Axis Bank has posted weak quarterly earnings primarily due to a spike in bad loans and rise in provisions that hurt its profits. India's third largest private lender by assets reported a net profit of Rs 432 crore in the September ended quarter.
On a quarter-on-quarter basis the private lender's net profit plunged 67 percent from Rs 1,306 crore in the quarter ended June, the company said in a filing on the BSE. This is the reason the lender largely missed analysts' estimates which had pegged net profit at Rs 1,318 crore.
On year-on-year bais, the lender's net profit jumped 36 percent from Rs 319 crore in the quarter ended September 2017, to Rs 432 crore in the same quarter in the financial year 2018.
The private bank's asset quality deteriorated as gross non-performing assets (NPAs) at the bank rose in the last nine quarters.
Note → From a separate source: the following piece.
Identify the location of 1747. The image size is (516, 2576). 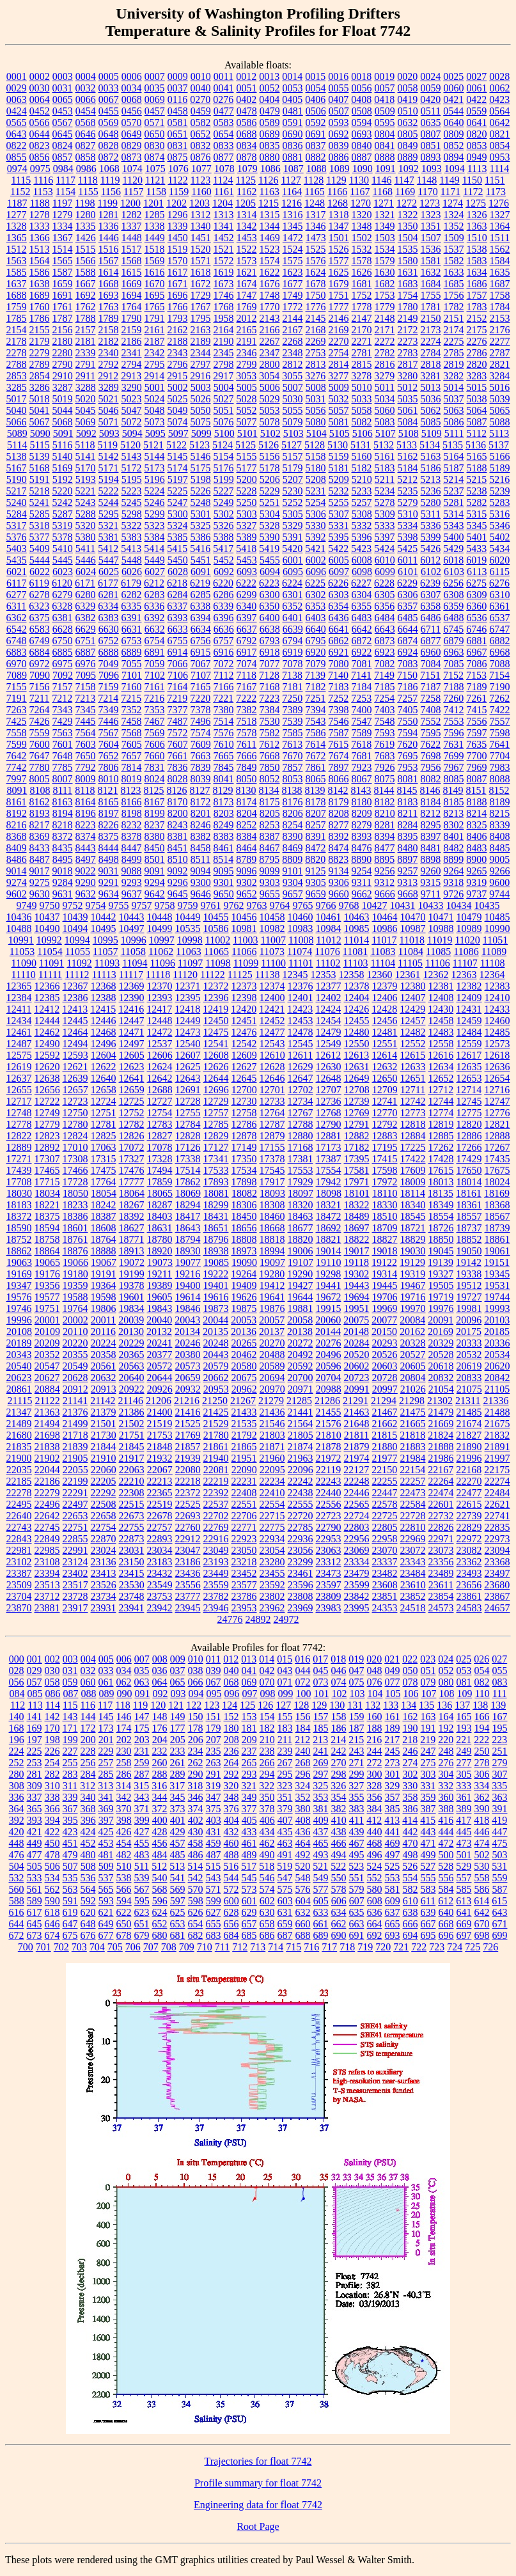
(247, 295).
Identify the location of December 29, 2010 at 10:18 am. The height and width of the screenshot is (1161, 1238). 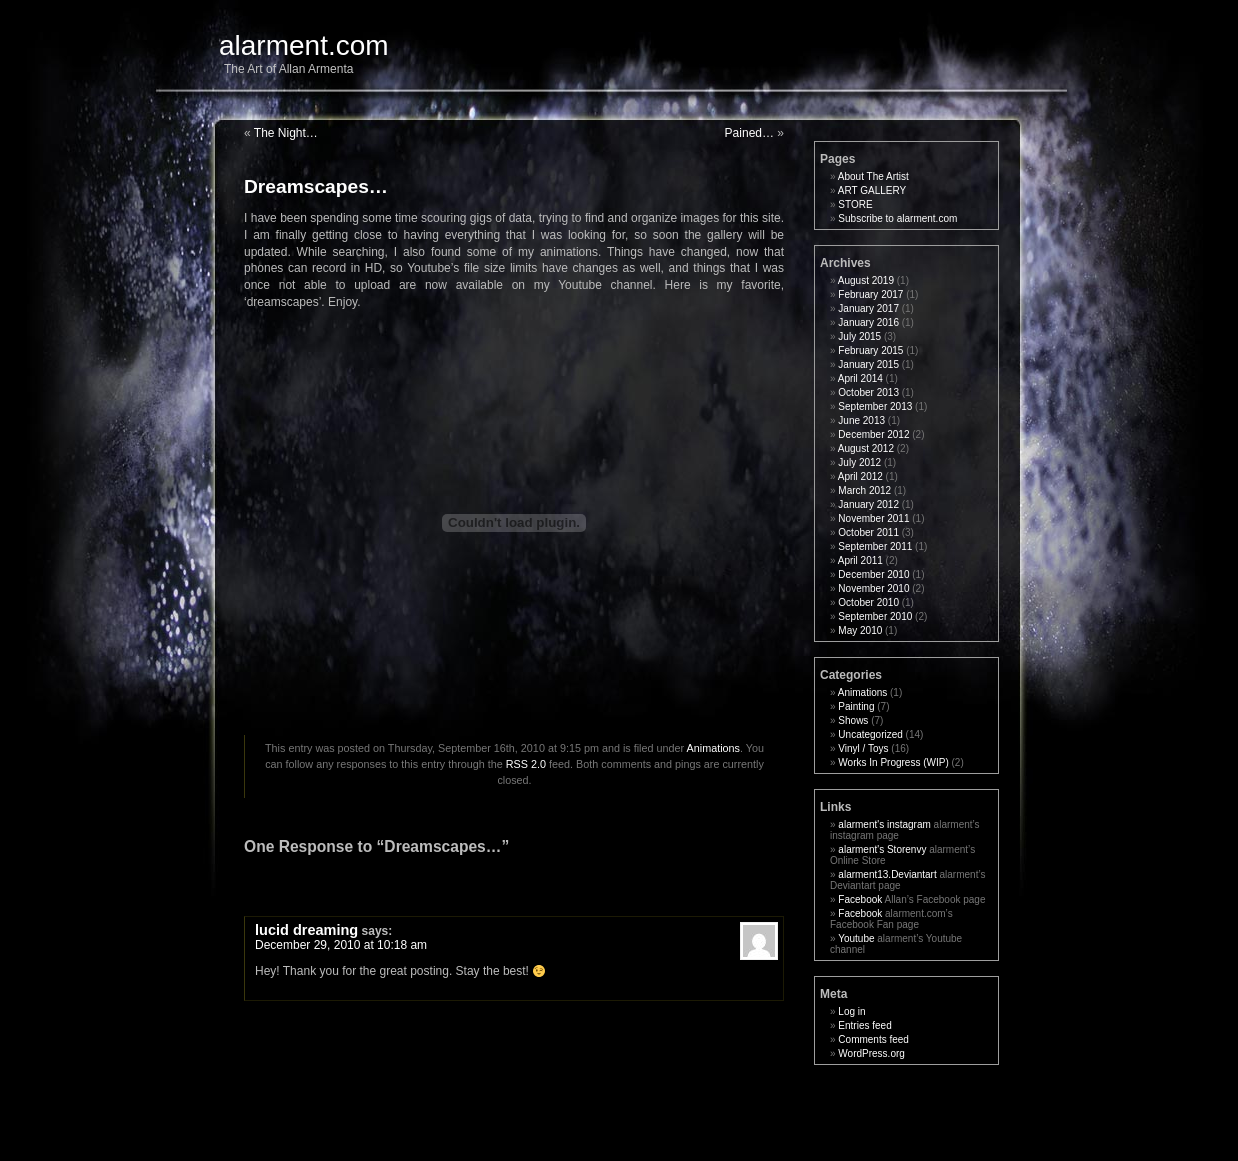
(341, 945).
For the quarter on review, gross NPAs rose to Rs 27,402 compared to Rs 22,031 crore at the June ended quarter, the company said in the statement.
As Axis Bank's stressed assets grew, provisions, money set aside by the bank as assets to pay for anticipated future losses, also increased to Rs 3140 crore during the quarter, from Rs 2342 crore in last quarter.
The bank said that the Reserve Bank of India (RBI) has pointed out certain reclassifications in the bank's asset classification and provisioning as on 31 March, subsequent to the annual Risk Based Supervision (RBS) exercise conducted for fiscal 2017.
"The bank has duly recorded the impact of such reclassifications in the results for the quarter ended 30th September 2017," it said.